A nurse in a mental health facility is caring for a client who is upset about the loss of privileges due to repetitive negative behavior. Which of the following statements by the nurse demonstrates the effective use of assertive communication?
- A. Why did you make the choice to behave negatively?
- B. I understand that you are angry. However, I followed the appropriate protocol.
- C. You need to calm down and forgive me before discussing this matter any further.
- D. You were made aware of the consequences of negative behavior, so you better go to your room.
Correct Answer: B
Rationale: The correct answer is B because it acknowledges the client's emotions while also asserting boundaries and explaining the nurse's actions. By stating, "I understand that you are angry. However, I followed the appropriate protocol," the nurse shows empathy towards the client's feelings and also maintains professionalism by emphasizing adherence to established procedures. This response validates the client's emotions and provides clarity on the nurse's decision-making process, promoting open communication and understanding.
Choices A, C, and D are incorrect because they lack empathy, fail to acknowledge the client's emotions, or use directive language that may escalate the situation. Choice A focuses on blaming the client, Choice C dismisses the client's feelings, and Choice D is authoritative and may trigger defensiveness.

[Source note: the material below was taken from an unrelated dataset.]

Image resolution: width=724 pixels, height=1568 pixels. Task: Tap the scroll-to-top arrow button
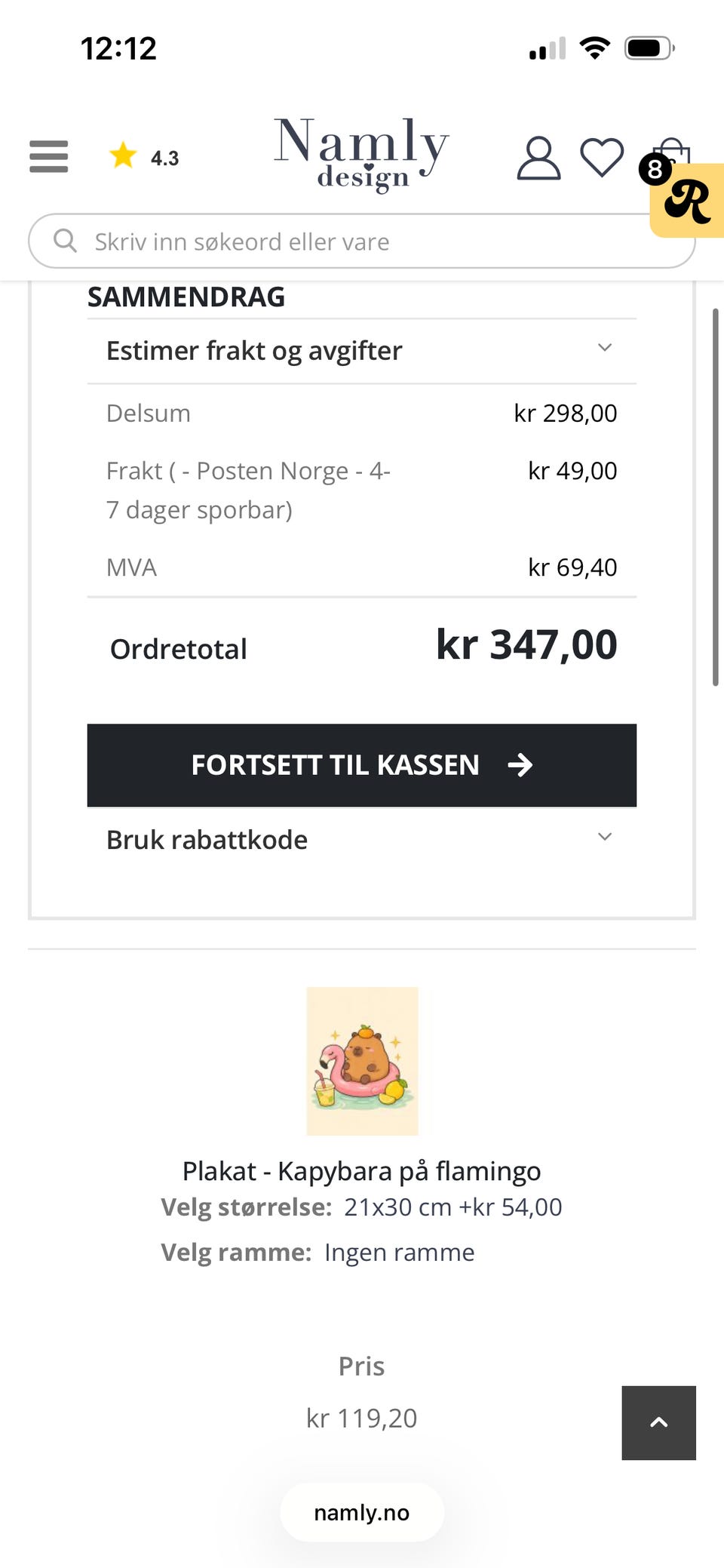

A nurse is caring for a client who has bipolar disorder. Which of the following actions by the client should the nurse interpret as displaying manic behavior? (Select all that apply.)
- A. Impulsive behaviors
- B. Sleeping for long periods of time
- C. Interacting with others in a flirtatious way
- D. Dressing in black or grey clothing
- E. Talking in rapid,continuous speech
Correct Answer: A,C,E
Rationale: The correct answers are A, C, and E. Impulsive behaviors, interacting flirtatiously, and talking rapidly are classic manifestations of manic behavior in bipolar disorder. Impulsive actions can lead to risky behaviors. Flirtatious interactions are often inappropriate and lack boundaries. Rapid, continuous speech is a hallmark of mania, reflecting racing thoughts and pressured speech. Choices B and D do not align with manic behavior. Sleeping for long periods is more indicative of depression, while dressing in black or grey clothing does not directly correlate with manic episodes.